Desde segunda-feira (7) as operadoras de planos de saúde do País são obrigadas a cobrir mais 70 procedimentos médicos e odontológicos e ampliar o número de consultas de algumas especialidades em cumprimento às novas regras estabelecidas pela Agência Nacional de Saúde Suplementar (ANS), sem repassar os custos adicionais aos planos individuais até 2011.

Na Baixada Santista, operadoras garantem que os atendimentos estão sendo feitos, mas afirmam que ainda é cedo para prever o impacto financeiro com a ampliação do rol de cobertura.

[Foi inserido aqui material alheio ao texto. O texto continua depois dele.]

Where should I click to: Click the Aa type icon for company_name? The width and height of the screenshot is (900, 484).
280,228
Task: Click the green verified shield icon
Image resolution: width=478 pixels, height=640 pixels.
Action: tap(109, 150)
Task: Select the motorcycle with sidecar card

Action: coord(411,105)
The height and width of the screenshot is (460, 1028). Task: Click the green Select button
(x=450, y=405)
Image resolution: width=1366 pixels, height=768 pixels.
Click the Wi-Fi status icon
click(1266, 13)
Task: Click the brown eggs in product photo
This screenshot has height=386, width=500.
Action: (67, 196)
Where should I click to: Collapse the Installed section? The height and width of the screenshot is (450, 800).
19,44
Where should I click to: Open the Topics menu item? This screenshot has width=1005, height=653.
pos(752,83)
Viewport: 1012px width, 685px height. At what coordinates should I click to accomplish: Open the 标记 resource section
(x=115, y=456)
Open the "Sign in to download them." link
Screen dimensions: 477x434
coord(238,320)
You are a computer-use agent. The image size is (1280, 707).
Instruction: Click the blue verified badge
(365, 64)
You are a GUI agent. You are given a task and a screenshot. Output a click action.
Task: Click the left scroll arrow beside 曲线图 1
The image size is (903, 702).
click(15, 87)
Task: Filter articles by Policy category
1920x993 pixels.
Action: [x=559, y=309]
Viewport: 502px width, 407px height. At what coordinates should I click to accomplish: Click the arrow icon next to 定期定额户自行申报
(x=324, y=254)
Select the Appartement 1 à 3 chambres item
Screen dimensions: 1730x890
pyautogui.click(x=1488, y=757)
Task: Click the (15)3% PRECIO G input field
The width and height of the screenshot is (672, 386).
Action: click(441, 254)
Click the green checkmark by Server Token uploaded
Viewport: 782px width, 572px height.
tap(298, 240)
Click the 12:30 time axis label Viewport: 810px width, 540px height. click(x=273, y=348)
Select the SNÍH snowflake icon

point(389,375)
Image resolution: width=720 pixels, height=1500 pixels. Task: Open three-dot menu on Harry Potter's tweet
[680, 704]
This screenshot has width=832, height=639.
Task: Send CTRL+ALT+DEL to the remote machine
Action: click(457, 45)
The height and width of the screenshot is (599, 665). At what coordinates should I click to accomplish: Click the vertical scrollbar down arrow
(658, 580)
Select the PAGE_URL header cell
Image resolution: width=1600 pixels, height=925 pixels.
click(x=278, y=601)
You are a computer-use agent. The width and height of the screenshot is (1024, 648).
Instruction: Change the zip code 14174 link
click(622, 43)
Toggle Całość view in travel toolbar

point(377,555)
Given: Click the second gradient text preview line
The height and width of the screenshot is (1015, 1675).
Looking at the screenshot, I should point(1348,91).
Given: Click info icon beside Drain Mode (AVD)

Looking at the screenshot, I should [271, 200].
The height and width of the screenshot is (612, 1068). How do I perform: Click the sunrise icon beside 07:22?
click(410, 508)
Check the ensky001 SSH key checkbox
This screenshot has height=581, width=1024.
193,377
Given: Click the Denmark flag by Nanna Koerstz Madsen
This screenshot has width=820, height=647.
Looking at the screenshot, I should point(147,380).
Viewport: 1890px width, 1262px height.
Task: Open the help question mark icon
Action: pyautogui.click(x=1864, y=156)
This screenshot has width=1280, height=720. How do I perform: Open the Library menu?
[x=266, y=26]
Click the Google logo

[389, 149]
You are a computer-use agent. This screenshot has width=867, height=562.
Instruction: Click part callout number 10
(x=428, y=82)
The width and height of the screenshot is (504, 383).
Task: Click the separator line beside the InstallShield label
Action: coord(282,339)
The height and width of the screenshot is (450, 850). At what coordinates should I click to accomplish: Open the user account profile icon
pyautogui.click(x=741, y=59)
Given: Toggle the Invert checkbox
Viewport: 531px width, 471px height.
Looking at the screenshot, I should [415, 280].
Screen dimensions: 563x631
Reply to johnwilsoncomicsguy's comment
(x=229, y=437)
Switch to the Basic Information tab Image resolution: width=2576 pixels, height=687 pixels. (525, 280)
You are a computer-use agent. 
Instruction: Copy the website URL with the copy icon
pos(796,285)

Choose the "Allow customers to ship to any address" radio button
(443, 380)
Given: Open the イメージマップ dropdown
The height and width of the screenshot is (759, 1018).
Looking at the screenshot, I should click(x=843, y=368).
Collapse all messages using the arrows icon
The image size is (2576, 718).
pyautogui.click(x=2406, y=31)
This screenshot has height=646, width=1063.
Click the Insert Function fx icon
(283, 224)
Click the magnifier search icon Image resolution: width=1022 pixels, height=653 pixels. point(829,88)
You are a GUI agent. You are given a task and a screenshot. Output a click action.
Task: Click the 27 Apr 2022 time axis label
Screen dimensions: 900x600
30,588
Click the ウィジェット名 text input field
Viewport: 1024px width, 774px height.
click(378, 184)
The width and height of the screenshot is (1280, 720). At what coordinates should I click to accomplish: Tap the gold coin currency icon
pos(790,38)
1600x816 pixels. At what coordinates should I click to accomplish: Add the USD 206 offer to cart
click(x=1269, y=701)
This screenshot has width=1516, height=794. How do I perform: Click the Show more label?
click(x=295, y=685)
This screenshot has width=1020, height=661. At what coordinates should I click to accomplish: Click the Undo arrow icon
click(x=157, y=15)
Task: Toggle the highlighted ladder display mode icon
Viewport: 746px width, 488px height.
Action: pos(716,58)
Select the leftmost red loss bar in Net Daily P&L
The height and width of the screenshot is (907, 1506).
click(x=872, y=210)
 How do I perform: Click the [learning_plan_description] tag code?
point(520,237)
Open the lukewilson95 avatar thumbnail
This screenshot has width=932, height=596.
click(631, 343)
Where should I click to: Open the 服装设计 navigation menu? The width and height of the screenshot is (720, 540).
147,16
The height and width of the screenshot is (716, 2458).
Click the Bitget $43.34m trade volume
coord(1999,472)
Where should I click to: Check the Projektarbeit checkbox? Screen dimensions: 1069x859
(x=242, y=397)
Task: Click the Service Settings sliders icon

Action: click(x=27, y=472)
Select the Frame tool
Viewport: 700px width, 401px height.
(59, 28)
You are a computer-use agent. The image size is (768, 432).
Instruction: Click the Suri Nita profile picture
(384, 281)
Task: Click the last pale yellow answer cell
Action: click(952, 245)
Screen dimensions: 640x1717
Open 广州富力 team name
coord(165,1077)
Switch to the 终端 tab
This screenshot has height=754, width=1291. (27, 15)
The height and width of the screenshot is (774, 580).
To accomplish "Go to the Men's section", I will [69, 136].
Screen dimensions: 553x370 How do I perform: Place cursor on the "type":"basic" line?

O gerente executivo de Mercado da Unimed Santos, Sérgio Ratti, afirmou que o serviço de assistência médica está estruturado para atender a demanda de pacientes para esses novos procedimentos.

Ratti afirmou que, segundo consultorias, o novo rol poderá gerar um custo adicional de 5% a 7% à operadora, mas assegurou que o impacto financeiro não será repassado aos clientes. No entanto, Ratti não descarta que o aumento dos custos possa incidir sobre novos contratos, na “tabela de custos de vendas”, mas a aplicação da correção ou não dependerá do índice de reajuste anual deste ano que ainda não foi repassado pela ANS.

A Unimed Santos possui atualmente uma carteira de 130 mil famílias, cobrindo as cidades de Santos, São Vicente, Cubatão, Praia Grande, Mongaguá, Itanhaém e Peruíbe.

Têm direito aos novos procedimentos, clientes cujos contratos foram efetuados a partir de 1999. Ratti afirmou que apenas 2% a 3% dos clientes da Unimed Santos não poderão desfrutar dos novos procedimentos por terem contratos anteriores a 1999, mas podem procurar a operadora para regulamentar os contratos, se quiserem ampliar a cobertura.

O assessor da diretoria do Ana Costa Saúde, Jack Burgess, afirmou que já está cobrindo os novos procedimentos e que não houve impacto operacional. Jack explicou que desde a notificação pela ANS há cerca de três meses, o Ana Costa Saúde providenciou a adequação aos novos procedimentos exigidos, inclusive os de maior complexidade. 

Jack disse ainda que o impacto financeiro só deverá ser verificado daqui a seis meses e que o aumento de custos não deverá ser repassado aos usuários do plano de assistência médica, considerando a ampla carteira de beneficiários da operadora.